(PROBLEM REQUIREMENTS) Could you return every record below exactly as it stands, leaving out the pictures?

(DATA SHOWN)

>>

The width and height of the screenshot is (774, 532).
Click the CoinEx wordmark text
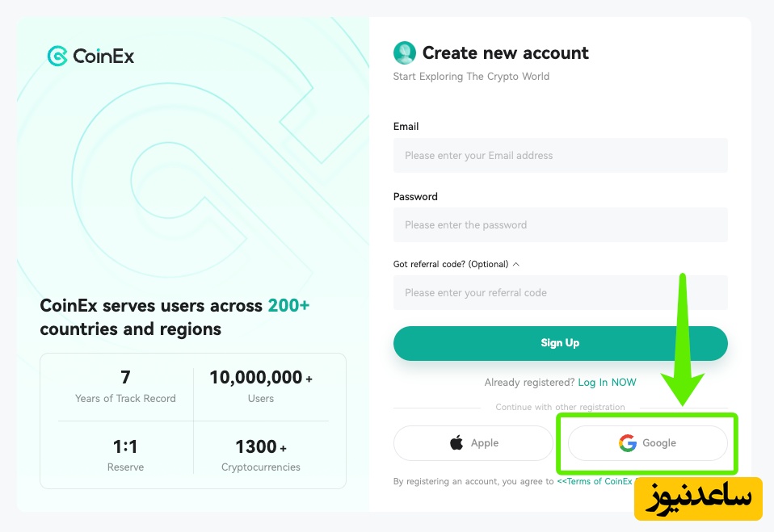[x=103, y=57]
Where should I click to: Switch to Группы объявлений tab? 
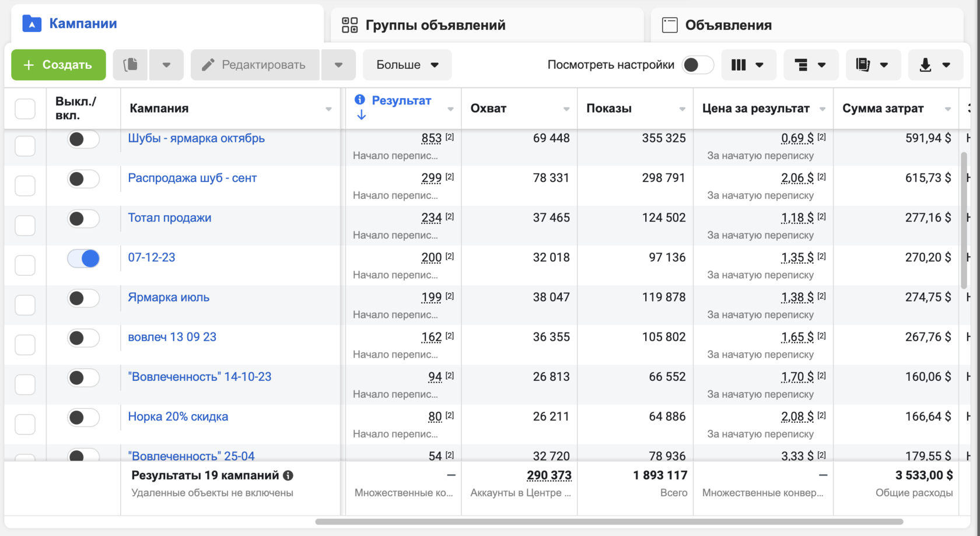tap(435, 25)
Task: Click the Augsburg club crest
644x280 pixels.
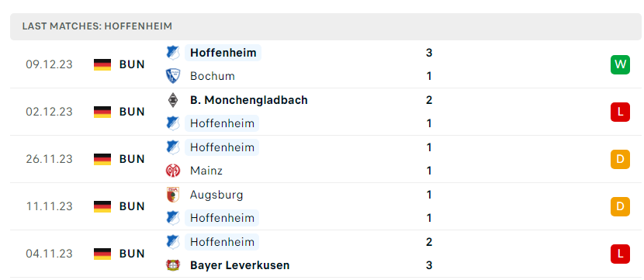Action: [x=173, y=195]
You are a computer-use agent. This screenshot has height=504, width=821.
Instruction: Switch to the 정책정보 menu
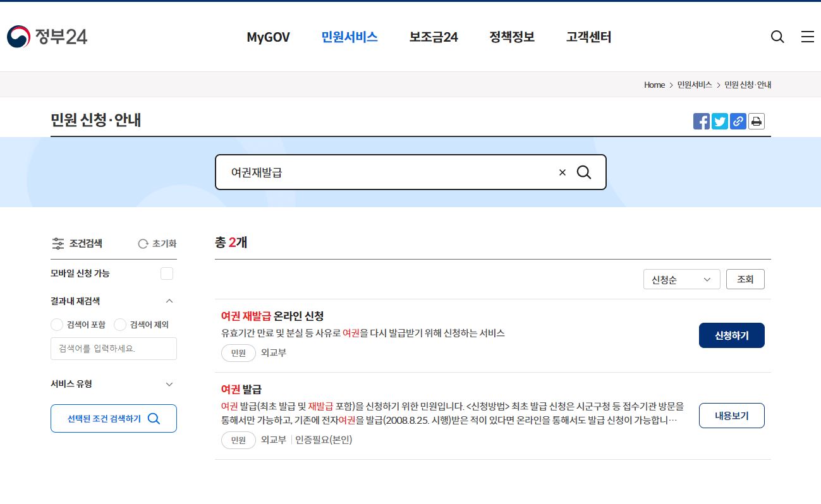pyautogui.click(x=511, y=37)
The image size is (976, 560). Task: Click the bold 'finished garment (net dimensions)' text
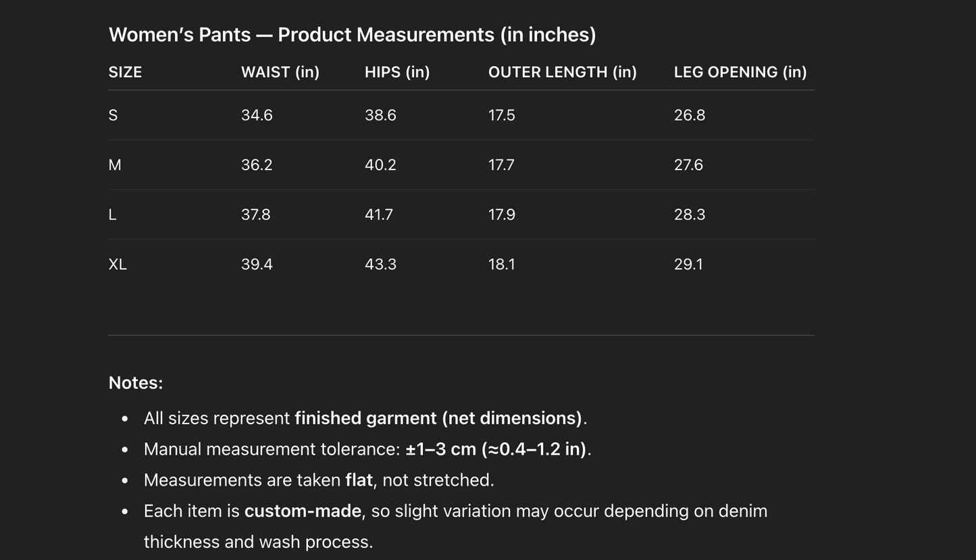(438, 418)
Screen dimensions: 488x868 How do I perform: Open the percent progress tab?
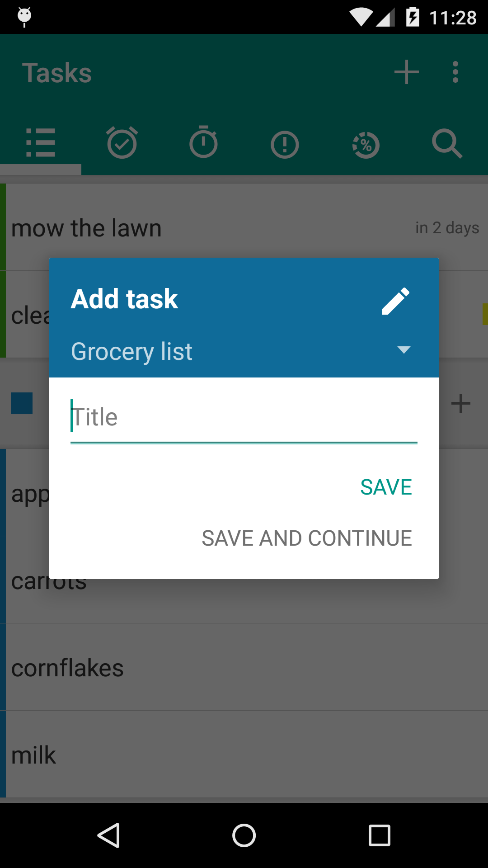(x=366, y=145)
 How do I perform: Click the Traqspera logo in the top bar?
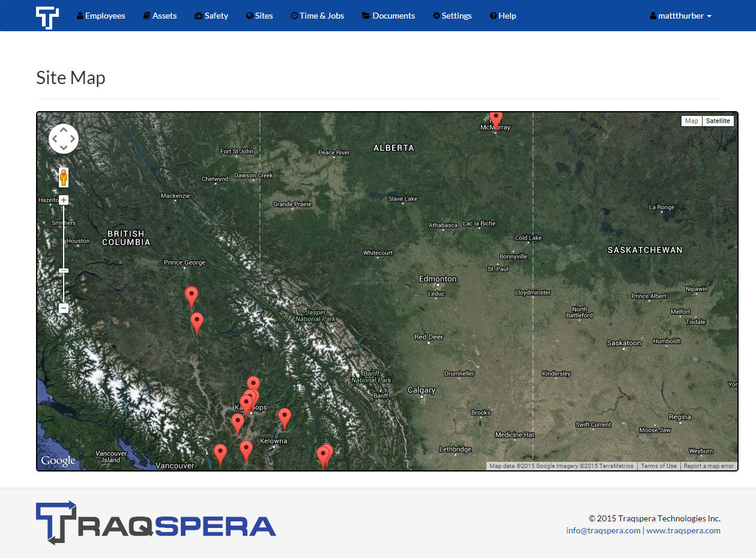(x=47, y=16)
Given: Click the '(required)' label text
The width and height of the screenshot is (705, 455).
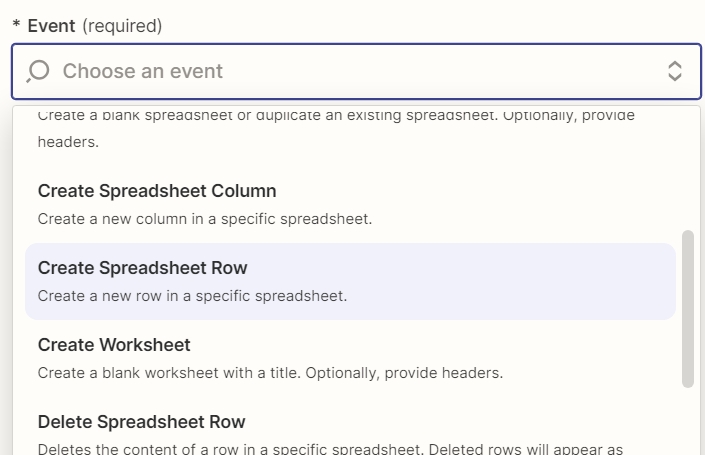Looking at the screenshot, I should pyautogui.click(x=122, y=26).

<<

(RESPONSE)
The width and height of the screenshot is (774, 532).
Click the CoinEx wordmark text
[x=103, y=57]
Where should I click to: Switch to Группы объявлений tab? 
tap(435, 25)
Task: Click the Augsburg club crest
644x280 pixels.
Action: [x=173, y=195]
You are a computer-use agent. This screenshot has height=504, width=821.
Instruction: Switch to the 정책정보 menu
pyautogui.click(x=511, y=37)
The image size is (976, 560). Task: Click the bold 'finished garment (net dimensions)' text
(438, 418)
Screen dimensions: 488x868 How do I perform: Open the percent progress tab?
(x=366, y=145)
 How do I perform: Click the Traqspera logo in the top bar?
(x=47, y=16)
Given: Click the '(required)' label text
The width and height of the screenshot is (705, 455).
Looking at the screenshot, I should pyautogui.click(x=122, y=26).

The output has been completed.